>> 8086 can't address 2MB of memory

This was just for illustration, not claiming that actual 8086 does this.

>> Raymond Chen talks a bit about how it worked in Windows 3.x here: https://devblogs.microsoft.com/oldnewthing/20171113-00/?p=97...

And this is the problem, it was very painful just to walk through a 200 KB buffer. This required compiler/runtime tricks, different selector increments in real vs protected mode, and special pointer types. Paging later made this kind of thing look like one flat array, a thing segmentation could not: making non-contiguous physical RAM appear contiguous to the program.

> And this is the problem, it was very painful just to walk through a 200 KB buffer. This required compiler/runtime tricks, different selector increments in real vs protected mode, and special pointer types.

Most of that could be (and often was) hidden by the tooling. If you needed to bypass it, you could, but you didn't need to. That's not very different from today... there's a lot of hidden magic that can be bypassed if you need to for whatever reason.

I'd argue that these are useful engineering abstractions that made the best of a less than ideal situation. (The reality of the world being that there are no "ideal" situations... you have to work with what you have at the moment to solve the problem you have. These days, I'd argue that a pointer into a 'flat' memory space is counter productive to the extent it hides issues around cache hierarchy, NUMA, etc. In 1986, we had to worry that a flat memory space looked discontiguous. In 2026, we have to worry the a discontiguous memory space looks flat.

>> In 2026, we have to worry the a discontiguous memory space looks flat.

Well, there are large/huge pages (2MiB/4MiB/1GiB) that reduce this problem.

OK, but we spent a decade having to worry about this garbage, until the tooling finally caught up. You always had to keep it in the back of your mind if you wrote PC software.

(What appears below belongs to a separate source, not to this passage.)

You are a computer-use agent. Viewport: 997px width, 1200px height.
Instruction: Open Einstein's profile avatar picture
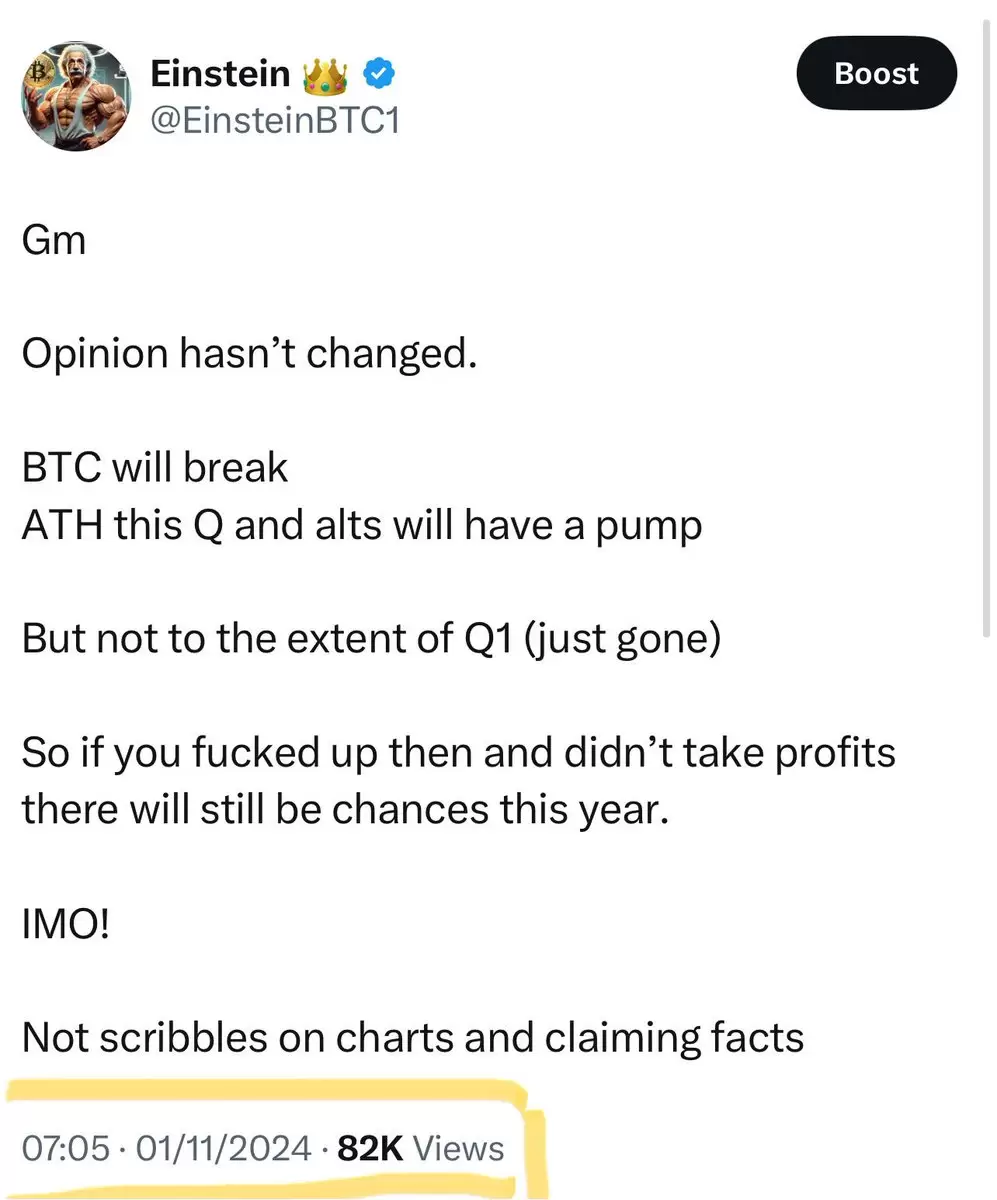[x=76, y=96]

Even if you just ran PCs, you had to worry about the compatibility between your OS, your "DOS extender", and your programs.

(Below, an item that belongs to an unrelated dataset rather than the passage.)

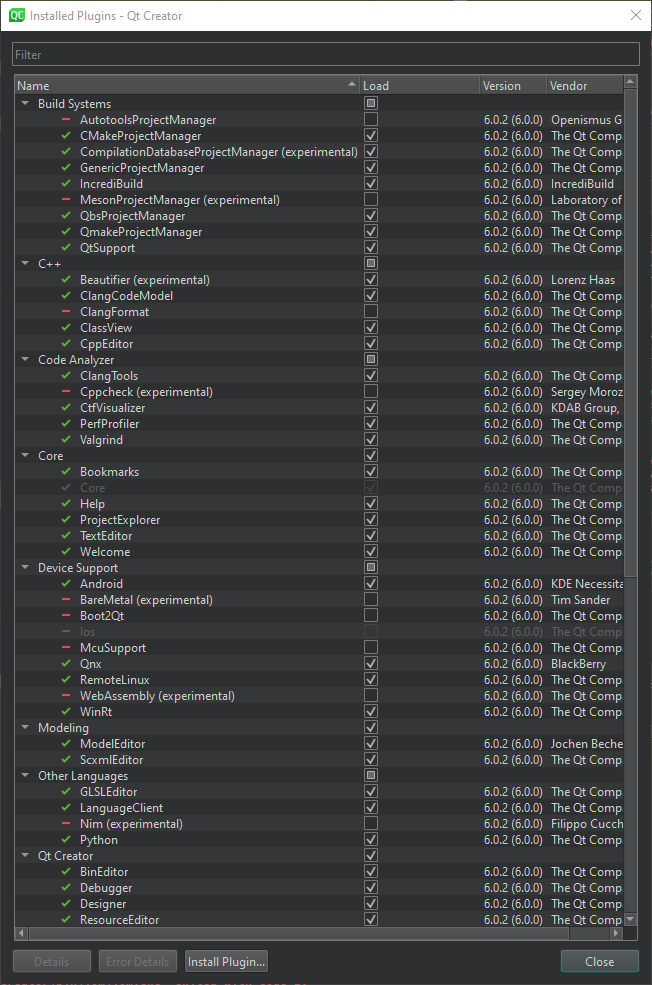Collapse the Device Support category
652x985 pixels.
coord(25,568)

There were literally millions of man-hours wasted on segment registers. A kludge that helped Intel conquer the world, but what a filthy, disgusting architecture, and what a waste of everybody's time and brain power.

> OK, but we spent a decade having to worry about this garbage, until the tooling finally caught up.

This was less about tooling than it was about economics - there was 32-bit hardware available in the personal computer space in 1984, if not before. The issue was cost. In today's currency, a 32-bit capable Mac was $8,000 with 128K. The first 32-bit capable PC was closer to $20,000.

That's a heavy lift in a world where a segmented architecture machine costs a fraction of that amount, runs software you might already have, and works the same way as your co-worker's machine.

> There were literally millions of man-hours wasted on segment registers.

A software developer in 1986 was not forced to deal with segment registers... but they often chose to deal with them to gain access a (much) bigger audience of potential customers for their software.

> A kludge that helped Intel conquer the world, but what a filthy, disgusting architecture, and what a waste of everybody's time and brain power.

The other side of the coin is that (for reasons I state above), segmented architectures got more capable software into more hands more quickly. It arguably did a lot for end users.